Мальчик пришел в восторг, что для него нашлось какое-то дело, схватил корзину и бросился во всю прыть вниз по тропке, что вела от Ольшаника к дороге на Корбейль. Там он стал усердно рвать на откосах канав цветущий тимьян и тощую травку, какой охотно лакомятся кролики.

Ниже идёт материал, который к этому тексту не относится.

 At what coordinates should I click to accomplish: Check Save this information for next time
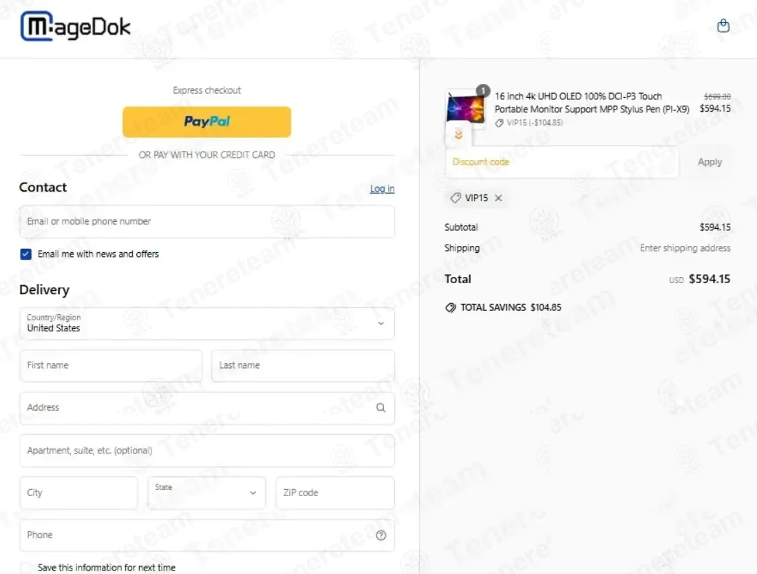pos(25,567)
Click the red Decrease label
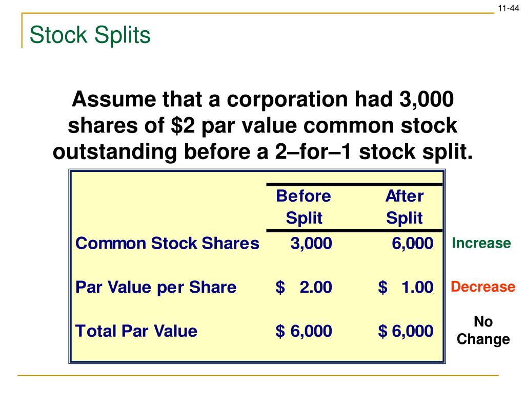 pyautogui.click(x=483, y=287)
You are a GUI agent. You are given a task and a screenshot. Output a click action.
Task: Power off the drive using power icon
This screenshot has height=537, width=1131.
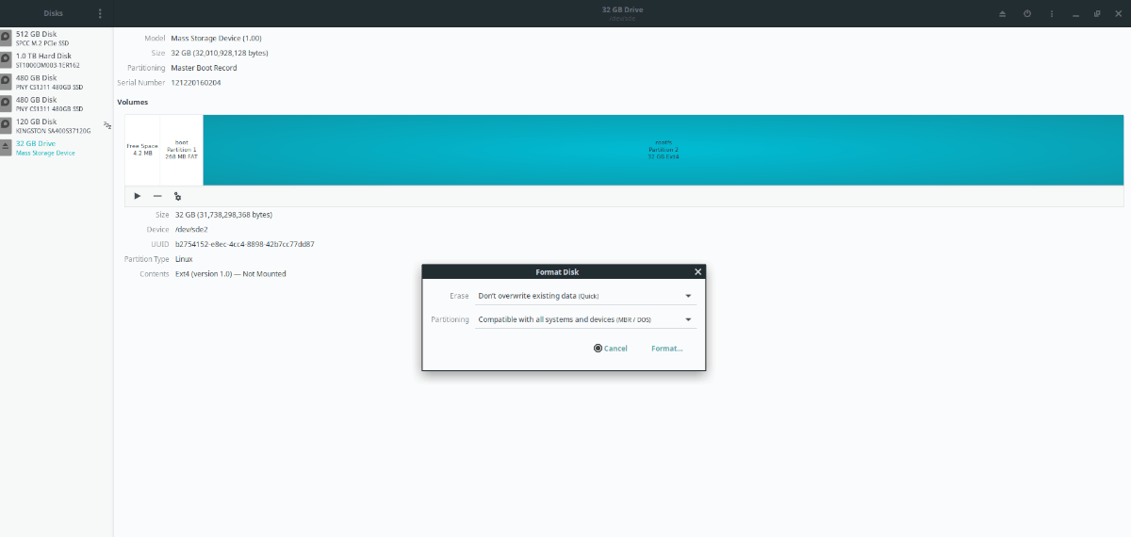click(x=1026, y=13)
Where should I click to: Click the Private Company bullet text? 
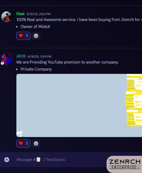pos(36,69)
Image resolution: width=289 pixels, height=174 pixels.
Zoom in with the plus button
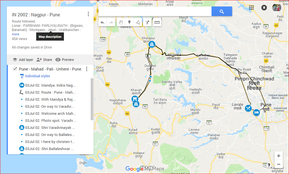point(279,156)
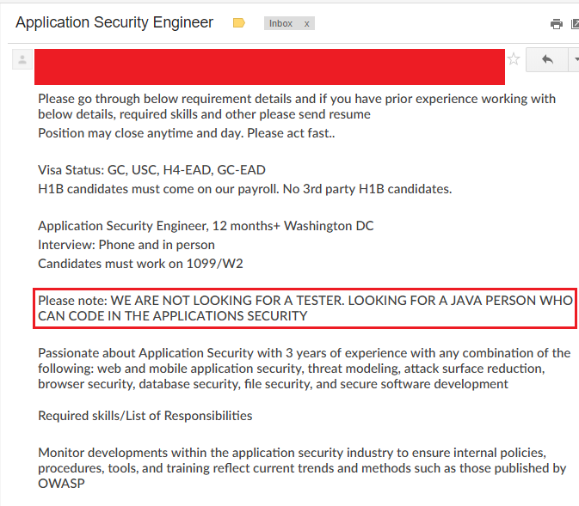579x506 pixels.
Task: Click the H1B candidates payroll sentence
Action: 245,189
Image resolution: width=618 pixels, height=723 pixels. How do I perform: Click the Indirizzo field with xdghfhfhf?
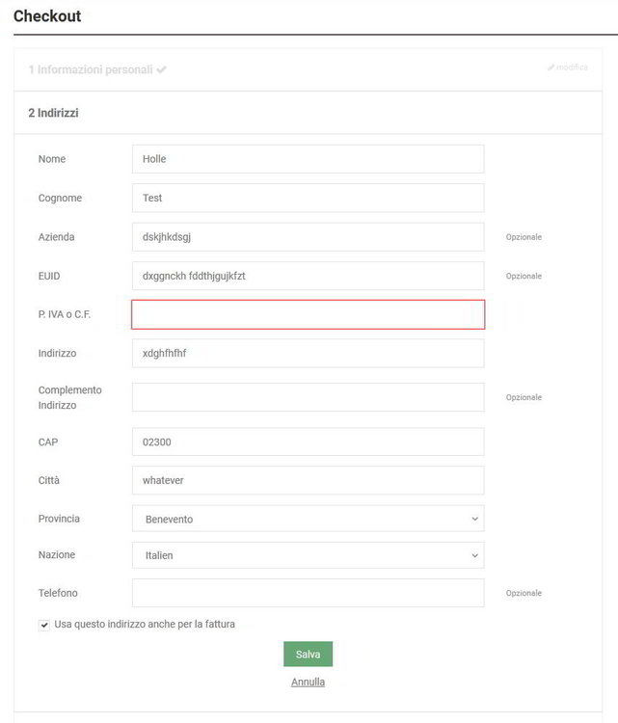tap(308, 353)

Насколько хватал глаз, большая дорога убегала вперед — белая, покрытая мягкой, как вата, тонкой горячей пылью, которая одевала серой пеленою густую листву больших вязов и всю лесную опушку. Дорога эта была пустынна — ни прохожего, ни повозки, — и от стоявшей на ней тишины казалась бесконечной. Приближавшиеся раскаты грома подстегивали Джека и заставляли быстрее рвать траву в придорожных канавах. Вдруг он услышал совсем рядом мужской голос, пронзительно и монотонно выкрикивавший:
— Шляпы! Шляпы! Шляпы!..
А затем тоном ниже:
— Панамы! Панамы! Панамы!..
Это был бродячий торговец, который обходил села и деревни с товаром на спине. За плечами у него была прилажена, точно шарманка, громадная корзина, набитая обыкновенными соломенными шляпами, насаженными одна на другую и высоко выступавшими над его головой. Он шел с трудом, он еле двигался, неуклюже расставляя кривые ноги, обутые в большие желтые башмаки, — видно было, что он жестоко страдает.
Обращали ли вы внимание, какое печальное зрелище являет собою одинокий путник на большой дороге?

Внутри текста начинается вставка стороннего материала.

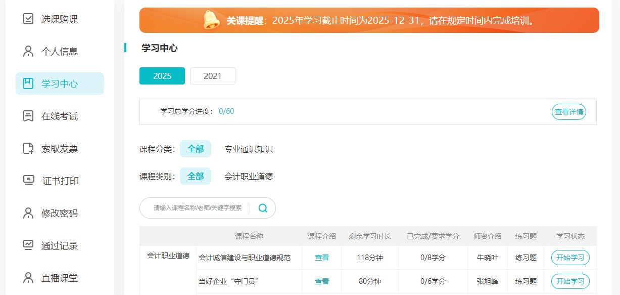Viewport: 620px width, 295px height.
Task: Click the 在线考试 exam icon
Action: click(x=28, y=116)
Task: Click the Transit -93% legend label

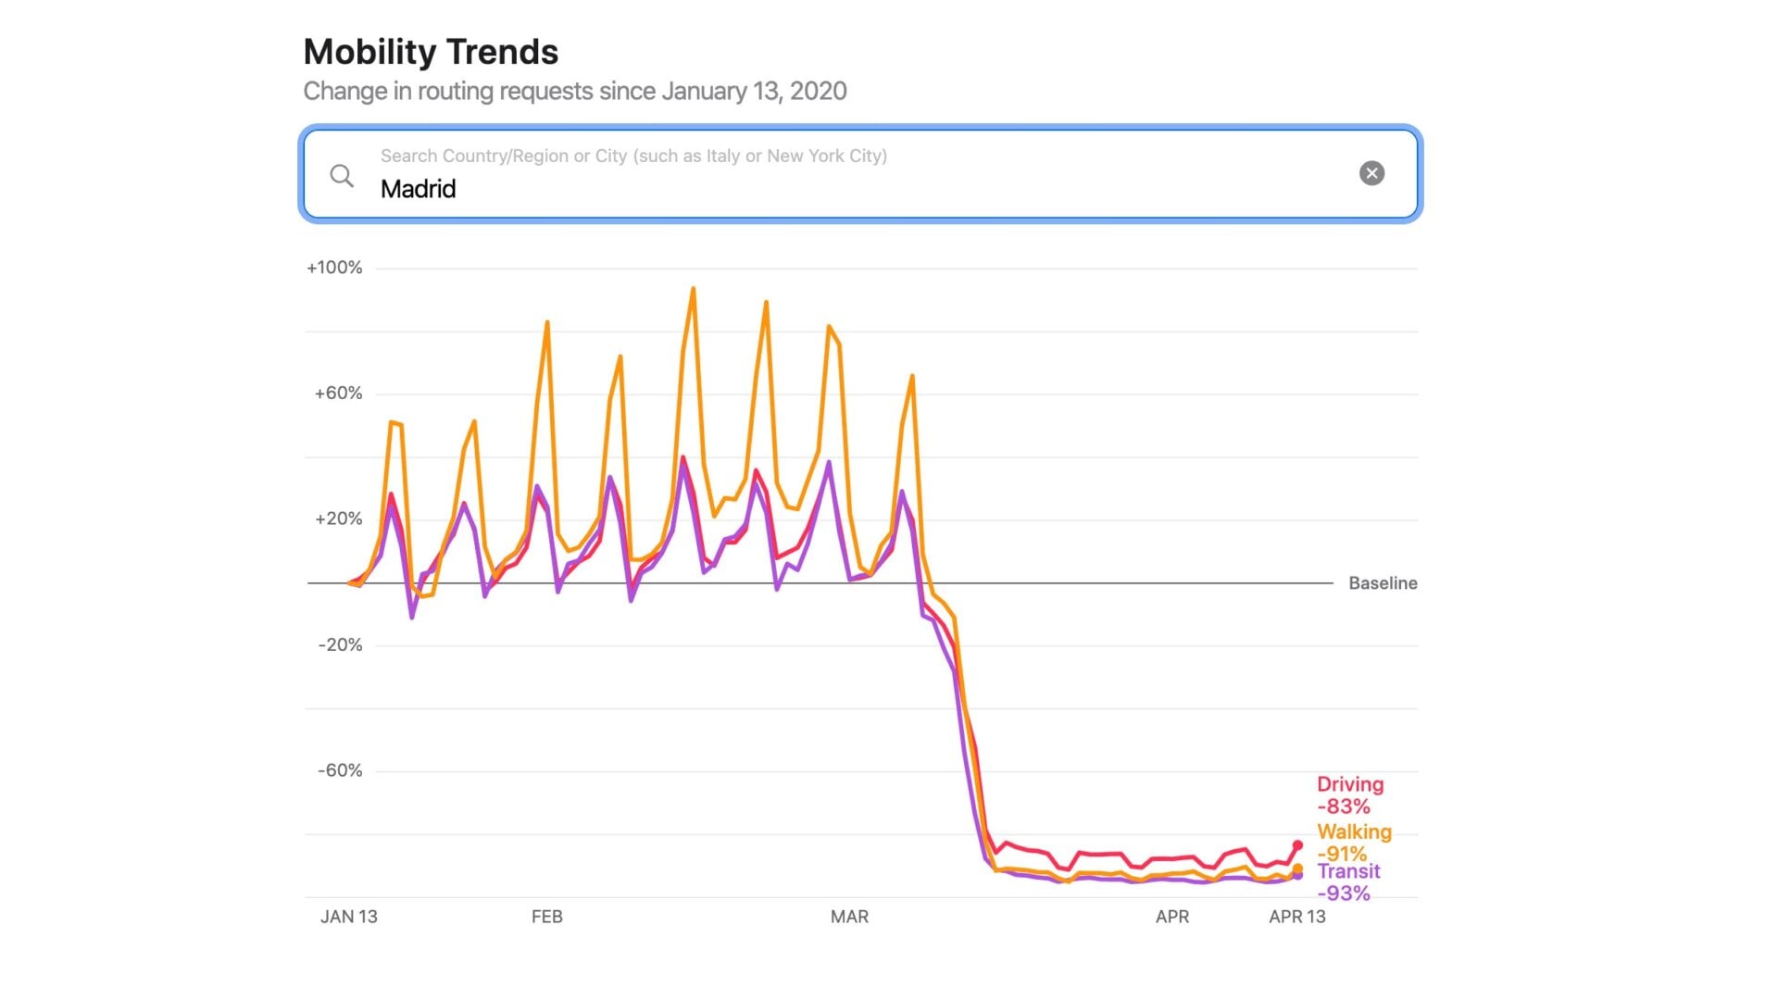Action: click(x=1347, y=882)
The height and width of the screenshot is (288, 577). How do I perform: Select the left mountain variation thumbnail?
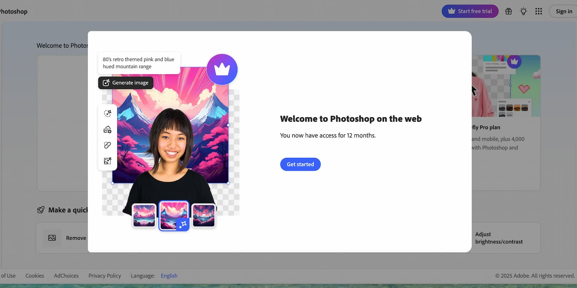(144, 215)
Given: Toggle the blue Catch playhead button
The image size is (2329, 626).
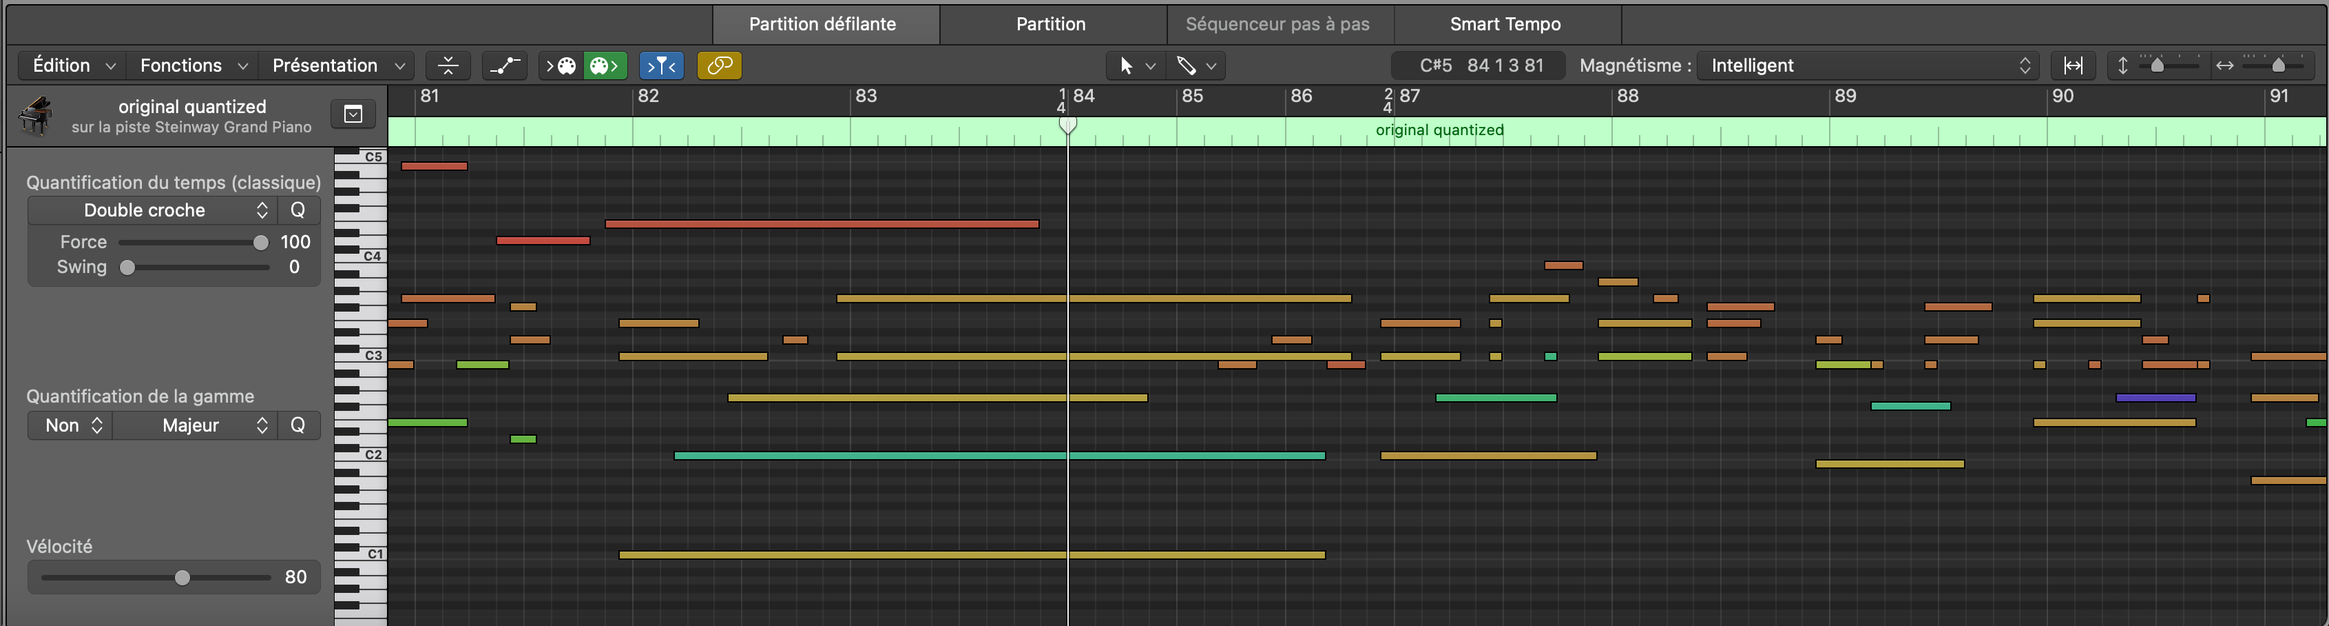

Никто не знает, куда бредет этот неведомый путник, пошлет ли ему случай кров, какой-нибудь овин или крытое гумно, где он сможет заночевать. Кажется, будто усталость от пройденного пути тяжелым грузом давит на его плечи, будто его гнетет неуверенность, ибо он не знает, что готовят ему неизведанные дали. Для крестьянина такой прохожий #9632;- всегда чужак, он подозрительно косится на бродягу, провожает его глазами до околицы и успокаивается лишь тогда, когда фигура незнакомца, который в его представлении непременно злодей, снова вынырнет на шоссейной дороге, — ведь за нею наблюдают бравые жандармы.
«Шляпы! Шляпы! Шляпы!»
Для кого он тут кричал, горемыка? Поблизости не видно было никакого жилья. Уж не для этих ли каменных придорожных столбов? Или для взъерошенных птиц, напуганных приближением грозы и нашедших приют в листве вязов?